‘We don’t see things as they are,
we see them as we are.’
I’ve been through an interesting, at times fascinating experience in my search to discover who the woman and man who conceived me were. My family adopted me at birth, the eldest of four children, all of us closed adoptions, handed over, contract signed, blank slate, renamed, a week after birth.
It began with a kind of awakening at the age of sixteen, when I went to a family reunion and saw a family tree created only with photos, and realised for the first time, I would not find any of my features, inclinations or tendencies mirrored there. I imagined it would end when I discovered the identities of those two people.
It didn’t end with the discovery, it is an ongoing story, however there are parts of the story that will be familiar to some, that might even encourage or inspire some who are in the process of, or considering doing the same thing, particularly as there are numerous challenges and obstacles to uncovering one’s identity, when we still live in a world where many governments have yet to recognise that knowing one’s identity is a human right, not a secret that they have the right to withhold from the person.

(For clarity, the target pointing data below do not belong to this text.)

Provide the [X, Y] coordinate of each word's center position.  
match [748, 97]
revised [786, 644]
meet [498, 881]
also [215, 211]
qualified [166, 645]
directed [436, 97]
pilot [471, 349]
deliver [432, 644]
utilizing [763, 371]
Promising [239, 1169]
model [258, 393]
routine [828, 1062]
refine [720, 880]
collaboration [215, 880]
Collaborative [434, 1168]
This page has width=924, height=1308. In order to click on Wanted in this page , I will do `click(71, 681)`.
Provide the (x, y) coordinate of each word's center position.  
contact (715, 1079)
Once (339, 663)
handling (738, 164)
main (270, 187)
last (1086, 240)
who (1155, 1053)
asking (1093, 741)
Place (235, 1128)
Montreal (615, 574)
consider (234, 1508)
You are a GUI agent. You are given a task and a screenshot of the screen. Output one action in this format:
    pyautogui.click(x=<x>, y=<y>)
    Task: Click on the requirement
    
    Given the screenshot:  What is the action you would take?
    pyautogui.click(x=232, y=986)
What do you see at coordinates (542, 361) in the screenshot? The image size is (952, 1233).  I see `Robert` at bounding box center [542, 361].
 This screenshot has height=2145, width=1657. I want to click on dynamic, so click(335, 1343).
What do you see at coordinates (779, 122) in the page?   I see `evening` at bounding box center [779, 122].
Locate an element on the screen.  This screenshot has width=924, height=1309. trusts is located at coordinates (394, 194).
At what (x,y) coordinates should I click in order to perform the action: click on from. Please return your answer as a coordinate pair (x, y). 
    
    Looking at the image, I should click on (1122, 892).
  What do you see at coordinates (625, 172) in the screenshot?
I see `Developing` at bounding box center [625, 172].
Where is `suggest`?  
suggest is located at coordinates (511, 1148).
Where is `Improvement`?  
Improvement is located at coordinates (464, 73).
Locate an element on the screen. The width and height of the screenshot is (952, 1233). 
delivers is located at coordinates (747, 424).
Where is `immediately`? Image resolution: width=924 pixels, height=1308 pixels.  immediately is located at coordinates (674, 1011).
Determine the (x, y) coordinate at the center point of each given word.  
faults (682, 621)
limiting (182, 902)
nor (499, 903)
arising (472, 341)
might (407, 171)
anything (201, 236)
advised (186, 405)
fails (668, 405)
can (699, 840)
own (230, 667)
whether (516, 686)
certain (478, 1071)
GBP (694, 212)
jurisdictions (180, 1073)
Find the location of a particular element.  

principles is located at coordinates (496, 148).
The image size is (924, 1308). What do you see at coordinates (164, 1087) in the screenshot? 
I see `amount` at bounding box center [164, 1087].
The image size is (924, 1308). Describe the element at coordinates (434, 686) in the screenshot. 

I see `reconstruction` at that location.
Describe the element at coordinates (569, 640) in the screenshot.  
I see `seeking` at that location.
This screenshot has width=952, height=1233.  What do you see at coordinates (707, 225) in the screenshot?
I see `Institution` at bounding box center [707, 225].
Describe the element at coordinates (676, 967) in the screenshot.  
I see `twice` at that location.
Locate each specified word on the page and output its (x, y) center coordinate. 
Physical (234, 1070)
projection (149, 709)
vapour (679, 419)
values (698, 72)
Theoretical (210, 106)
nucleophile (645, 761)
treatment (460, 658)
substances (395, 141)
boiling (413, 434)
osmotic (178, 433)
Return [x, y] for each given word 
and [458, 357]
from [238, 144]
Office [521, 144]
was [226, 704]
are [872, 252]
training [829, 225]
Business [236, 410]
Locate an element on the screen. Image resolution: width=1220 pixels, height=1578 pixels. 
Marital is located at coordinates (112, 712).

And the writing journey? Over the years I have shared a little of this story verbally, some of it in letters at the time (I was a big letter writer for many years) and nearly everyone has encouraged me to write it down. Fortunately around some of the events, I wrote notes at the time, but not all of them, and some of my notebooks where I wrote a lot about the second part of this story, sadly disappeared en route between England and New Zealand. I’ve let go of what I lost, and so those periods will be recalled with a more general reflection, rather than the intensity of the moment lived through. Now I shall write it, put myself through whatever it takes, to remember where I travelled on my journey to discover my real self.
I’m used to writing a blog, sharing what I read over at Word by Word, I decided that part of my writing process towards sharing a more authentic version of me, will be to blog a little more of my writing journey, of my personal search and research, into the story of how I came to discover who I am, since writing the book isolates me a little from the world. Though I feel fear at delving into the more personal, which I understand better now, (because adoptees harbour an enormous amount of guilt about looking into who they are), I shall endeavour to be courageous.
I never shared any of the beginning of this journey while it is was in the process of being discovered, because that’s when I was at my most vulnerable, when I didn’t have the answers to the questions that anyone might ask of me, intuitively I needed to protect that vulnerability, it was easier to not share it until I understood it better.
Even though I’ve passed through that initial process, writing about this subject now and sharing it, carries a certain amount of vulnerability, because remembering the story inevitably raises issues, even now, more than 20 years after these events occurred.
As adoptees become adults, the issues don’t diminish, they are with us always and rarely understood by anyone except other adoptees. By writing about it, perhaps we can help close that gap, help others understand and provide ourselves a safe space within which to explore these characteristics we share.
And you? How Did You Start Your Writing Journey? What Event Triggered Your Search?